Я разогрел консервированный суп, добавил в него сметаны и поджарил один тост с маслом. Когда я вернулся, она была уже в постели. Надела ночную рубашку и пижамную куртку. Свои спутанные черные волосы собрала на затылке и стерла с губ последние следы помады.
— Меня знобит, — сказала она тихим дрожащим голосом. — Можно мне выпить?
— Это зависит от того, как вы справитесь с супом и тостом.
— С супом — да, с тостом — нет.
— Вы можете есть сами?
— Разумеется.
— Примете таблетку?
— Что это?
— Доктор Рамирес сказал — слабый транквилизатор.
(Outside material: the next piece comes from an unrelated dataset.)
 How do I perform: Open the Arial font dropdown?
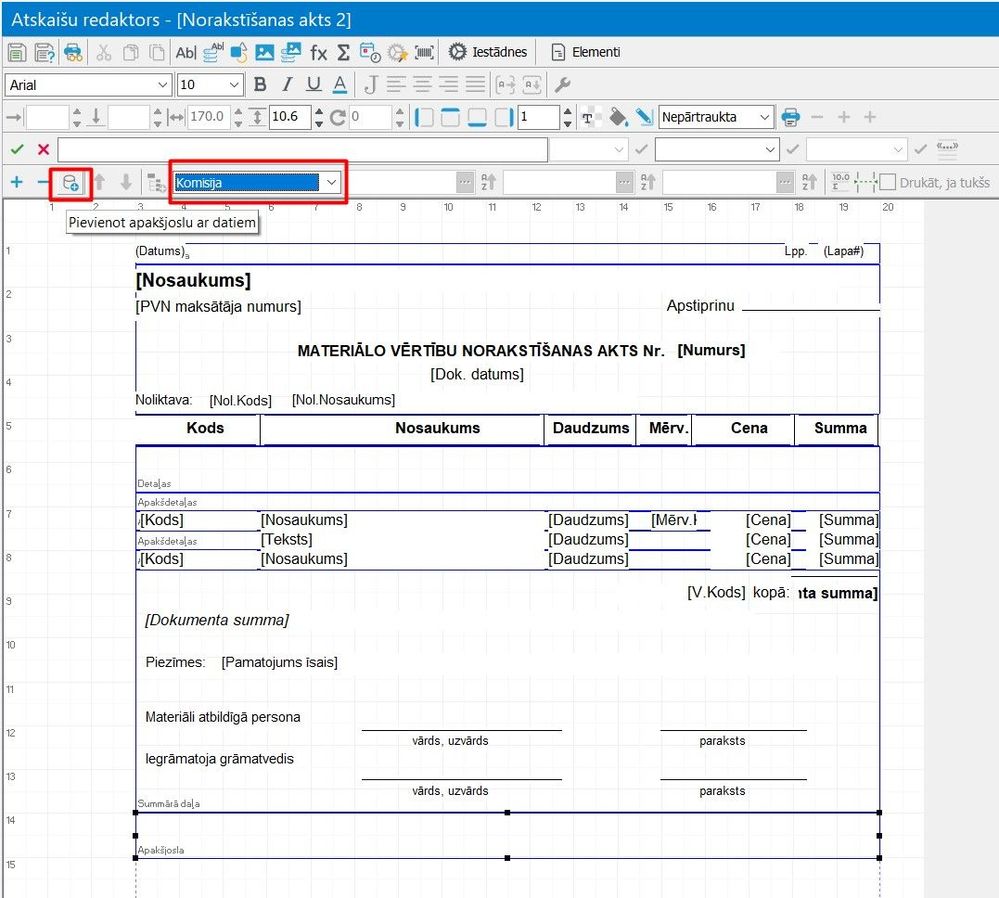click(163, 85)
Я присел рядом. Она зачерпнула ложкой суп, ее рука дрожала. Ненакрашенные ногти обломались, на изящной шее лиловел старый синяк. Она нервничала, ощущая мой пристальный взгляд, поэтому я принялся болтать о том о сем. Ознакомил ее с умозрительной теорией Макги насчет туристов. Любому жителю Огайо, пересекающему границу Флориды, необходимо прикрепить к поясу металлический ящичек. Каждые девяносто секунд звонит звонок, и из ящичка выскакивает долларовая бумажка. Ближайший абориген хватает ее. Это полностью решает проблему чаевых. В местах, где скапливаются сотни приезжих, стоял бы постоянный трезвон.
Но Лоис было трудно рассмешить. Еще немного, и она бы совсем сломалась. Самое большое, чего я достиг, — это едва уловимая тень улыбки, быстро промелькнувшей на ее лице. Она справилась с двумя третями супа и дважды надкусила тост. Я отставил еду в сторону. Она прилегла и зевнула.
— Нальете мне?
— Попозже.
Она хотела что-то сказать, но глаза ее затуманились и закрылись. Через несколько секунд она спала. Во сне Лоис расслабилась и помолодела. Я погасил в спальне свет. Через час зазвонил телефон. Некто хотел продать мне симпатичную виллу в Марадон-Хейтс.
Пока она спала, я отправился на поиски личных бумаг и вскоре в гостиной за книгами обнаружил традиционную железную коробку. Она с готовностью открылась, легко поддавшись домогательствам согнутой скрепки.